If you want to grow some vegetables but don’t have a yard or can’t get down on the ground to work a vegetable garden all is not lost, try growing vegetables in containers this year. There are numerous varieties on the market that are designed specifically for container gardening – from corn to eggplant, tomatoes, peppers and more there is something sure to please your palette.
Tips on container grown corn
Yes, it is possible to grow corn in a container provided you give it plenty of sunlight, water, fertilizer and choose a variety of corn that is geared towards container culture. The container itself also comes into play here. You will need one big enough to contain your corn. Since corn roots are shallow, the container does not need to be real deep. A washtub or bushel basket will work just fine. ‘Earlivee’ or ‘Early Sunglow’, does well in a container and is easily available. Additionally, there are heirloom types of corn as well as miniature varieties that are perfect for container culture. Read the packet or seed catalog before choosing a variety to see if it is suited to container culture.
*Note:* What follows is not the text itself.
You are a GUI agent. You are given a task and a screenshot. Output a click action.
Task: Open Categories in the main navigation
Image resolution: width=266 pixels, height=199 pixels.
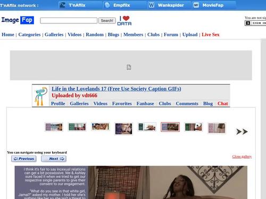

When planting corn in containers, plant the seeds about one inch deep and four inches apart, use a loose soil with plenty of compost. One the seeds germinate you can thin the corn if you wish. Give the container plenty of water to keep your corn growing and healthy. Corn is wind pollinated, so once the tassels form, shake the container to help ensure pollination.
Grow a salad in a container
Tomatoes have long been grown in containers, from five gallon buckets to upside down planters. When choosing a tomato for container gardening, look at the seed package or catalog to see if it is one suited for growing in containers. Once you choose your tomato plant, put it in the center of your container. Instead of using mulch to cover the excess soil, try planting lettuce and radish. Choose varieties that will do well in container culture. You may want to plant lettuce on one side of the container and radish on the back side so when you pull your radish you do not disturb the lettuce. If you choose a leaf lettuce instead of a head lettuce you can cut the leaves you want, leaving the root system intact and new leaves will continue to grow. The tomato will help shade the lettuce once the heat of summer arrives which can help to keep the lettuce from bolting as early as it would if it were grown without shade.
For this project you can start with seeds or plants. The only requirements are sun, fertilizer, water and varieties that are suited to container culture. Within a very short time you will be harvesting your own salads from a container that can be as close as your front door!